Ministro foi relator das investigações do caso Master, de onde saíram mensagens de Daniel Vorcaro que mencionam Alexandre de Moraes.
Um abaixo-assinado movido em favor do ministro André Mendonça, do Supremo Tribunal Federal (STF), chegou a mais de meio milhão de assinaturas nesta quarta-feira, 16. A crise hoje experimentada dentro da Corte teve como estopim a revelação de mensagens, encontradas pela Polícia Federal no celular de Daniel Vorcaro, que mostram vínculos do banqueiro com o ministro Alexandre de Moraes. A investigação desse caso era conduzida por Mendonça, até o presidente do Supremo, Edson Fachin, chamar para si a relatoria do caso.

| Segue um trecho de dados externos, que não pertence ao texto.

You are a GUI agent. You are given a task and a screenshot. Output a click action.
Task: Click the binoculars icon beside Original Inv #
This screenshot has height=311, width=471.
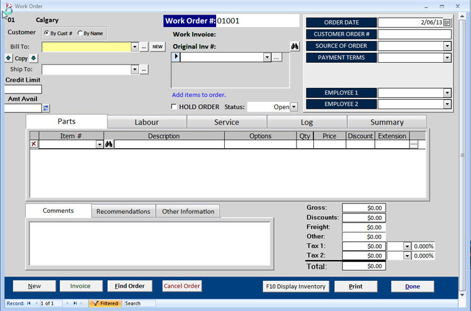(295, 46)
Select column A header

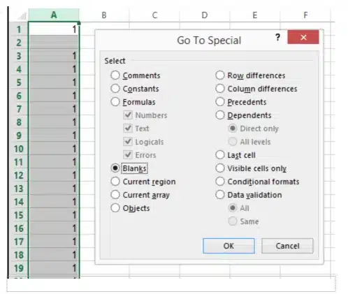point(54,15)
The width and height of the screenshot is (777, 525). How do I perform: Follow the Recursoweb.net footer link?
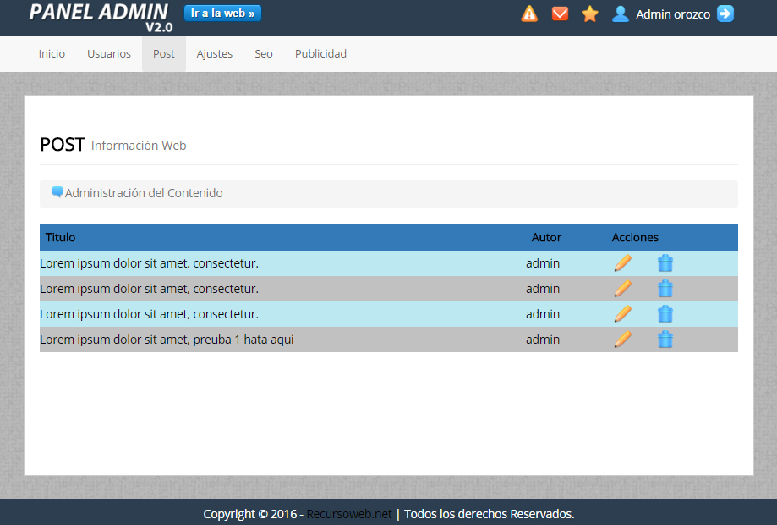pyautogui.click(x=349, y=514)
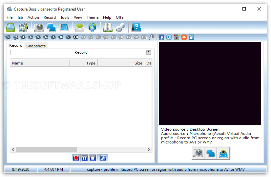
Task: Click the blue question mark help icon
Action: (136, 27)
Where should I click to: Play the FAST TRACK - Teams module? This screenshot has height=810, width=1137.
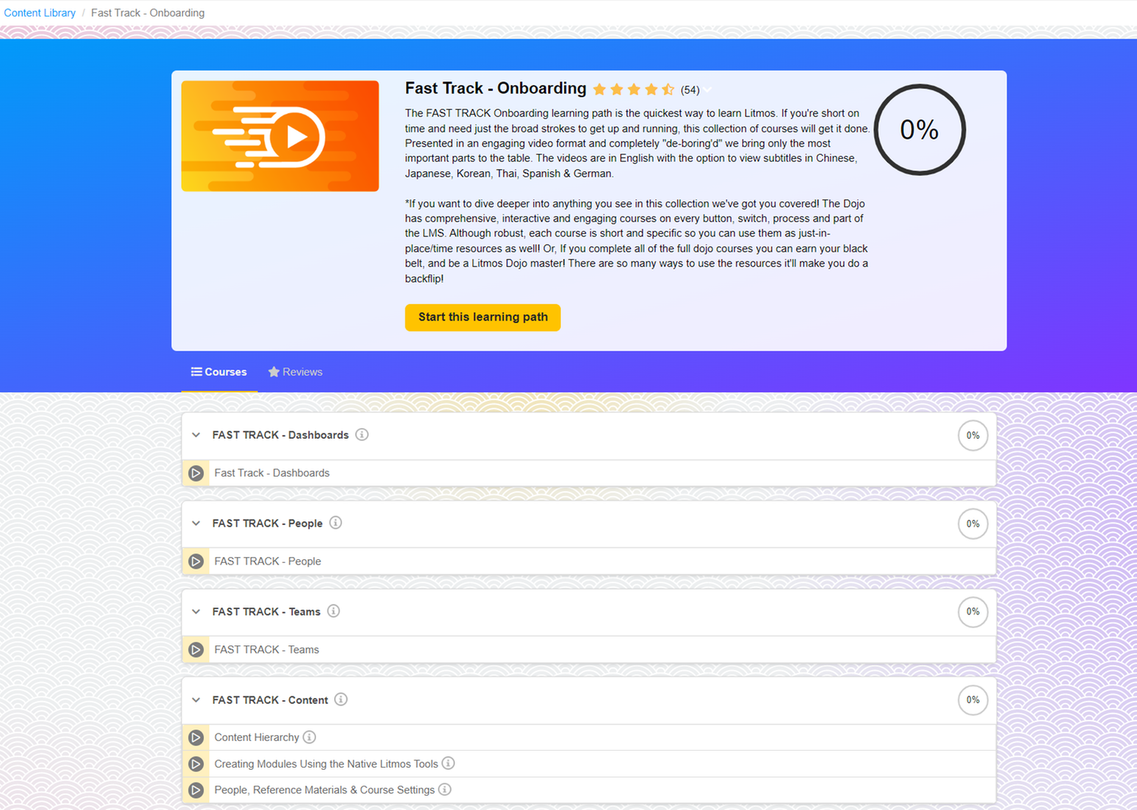click(x=196, y=649)
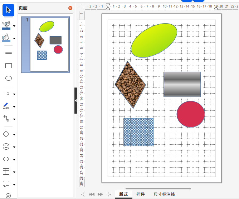239x199 pixels.
Task: Expand the Basic Shapes diamond dropdown arrow
Action: pyautogui.click(x=14, y=135)
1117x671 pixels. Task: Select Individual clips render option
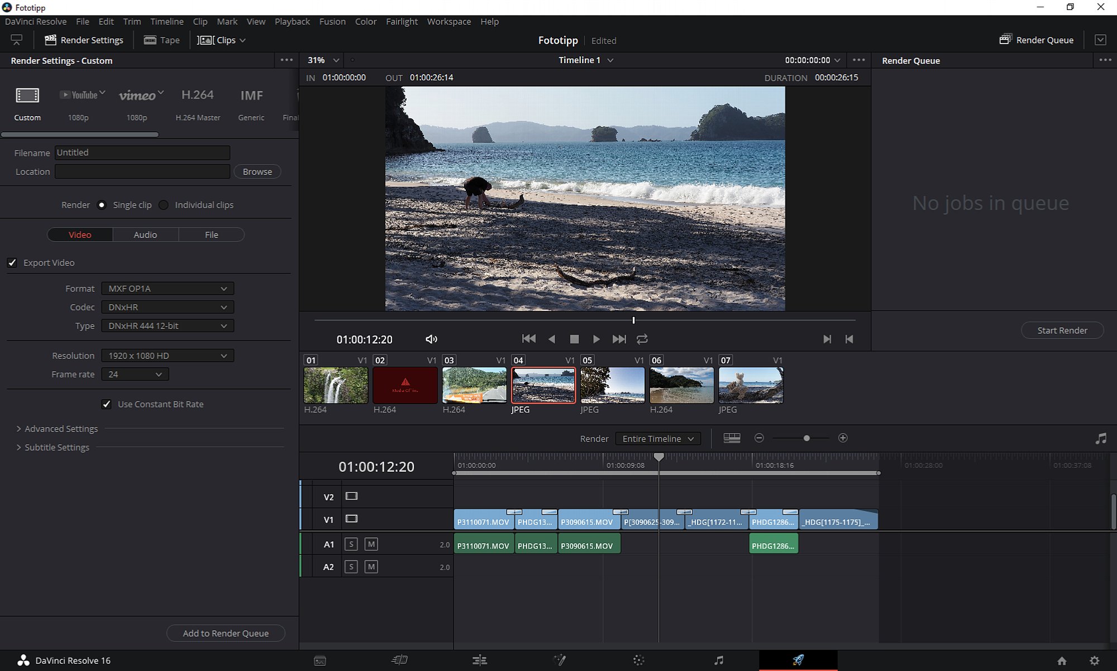(x=164, y=205)
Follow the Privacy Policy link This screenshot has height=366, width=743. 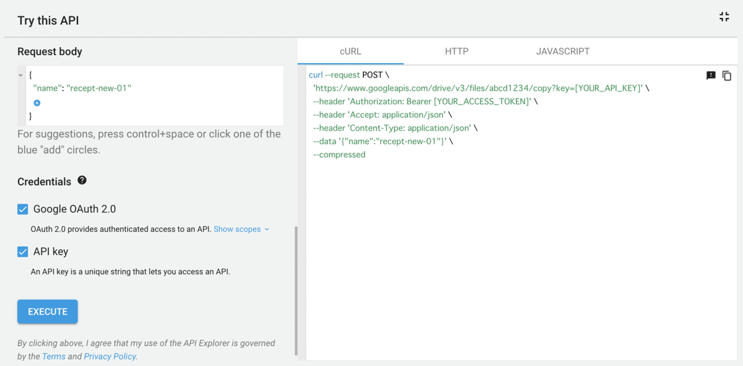(110, 356)
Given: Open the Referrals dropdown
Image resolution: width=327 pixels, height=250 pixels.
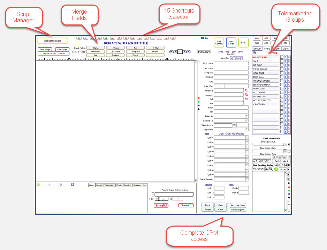Looking at the screenshot, I should pyautogui.click(x=247, y=116).
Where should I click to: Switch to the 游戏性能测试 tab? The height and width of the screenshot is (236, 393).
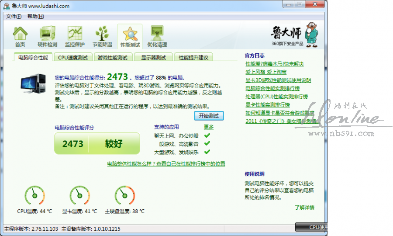(x=113, y=57)
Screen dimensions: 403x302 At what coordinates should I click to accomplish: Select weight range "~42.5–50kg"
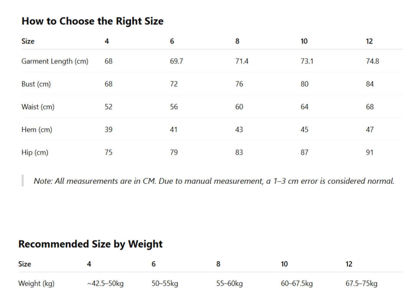(105, 284)
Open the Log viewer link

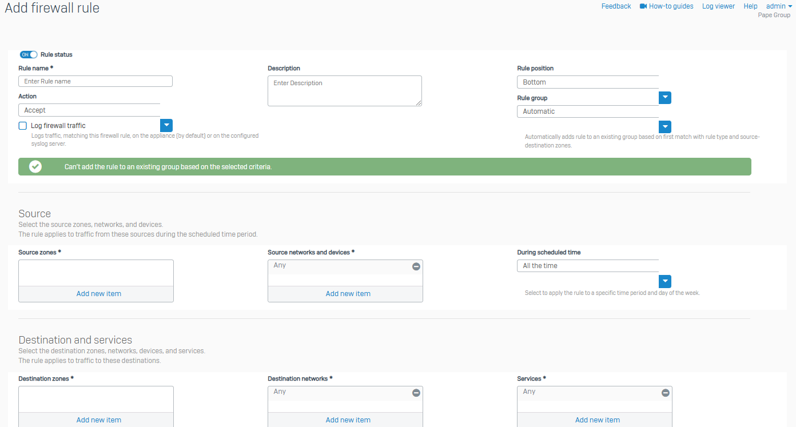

“Nós, cidadãos brasileiros signatários deste documento, manifestamos nosso apoio ao ministro André Mendonça, do Supremo Tribunal Federal. Manifestamos, igualmente, nosso compromisso com o Estado Democrático de Direito, com a independência do Poder Judiciário e com o respeito às instituições previstas na Constituição Federal. Ao assinar, cada signatário declara que sua manifestação é pessoal, voluntária e pacífica”, diz o texto do abaixo-assinado.

Até a publicação desta matéria, o site que coleta as assinaturas contabilizava o apoio de 510. 990 pessoas e diz ter como meta chegar ao número de um milhão. A maior parte dos apoiadores é de São Paulo, que concentra 153. 082 assinaturas. O endereço eletrônico não possui a identificação dos organizadores do abaixo-assinado, mas hospeda a propaganda de um livro chamado “Vozes que despertaram o Brasil”, com a imagem de Jair Bolsonaro, Enéas Carneiro e Olavo de Carvalho na capa.
Nesta terça-feira, 15, o Supremo protagonizou um dos momentos mais críticos de sua história ao analisar se o ministro Alexandre de Moraes deveria ou não ser investigado. Após troca mútua de acusações e bate-boca, o julgamento foi paralisado, com um placar de 4 a 3, por conta de um pedido de vista de Flávio Dino.
Como a vista tem prazo máximo de 90 dias, contados a partir da publicação ata da sessão de julgamento, o caso voltará a ser analisado depois das eleições. Por conta do recesso forense de final de ano, se Dino usar todo o prazo a que tem direito no regimento, a retomada do caso pode ficar para 2027.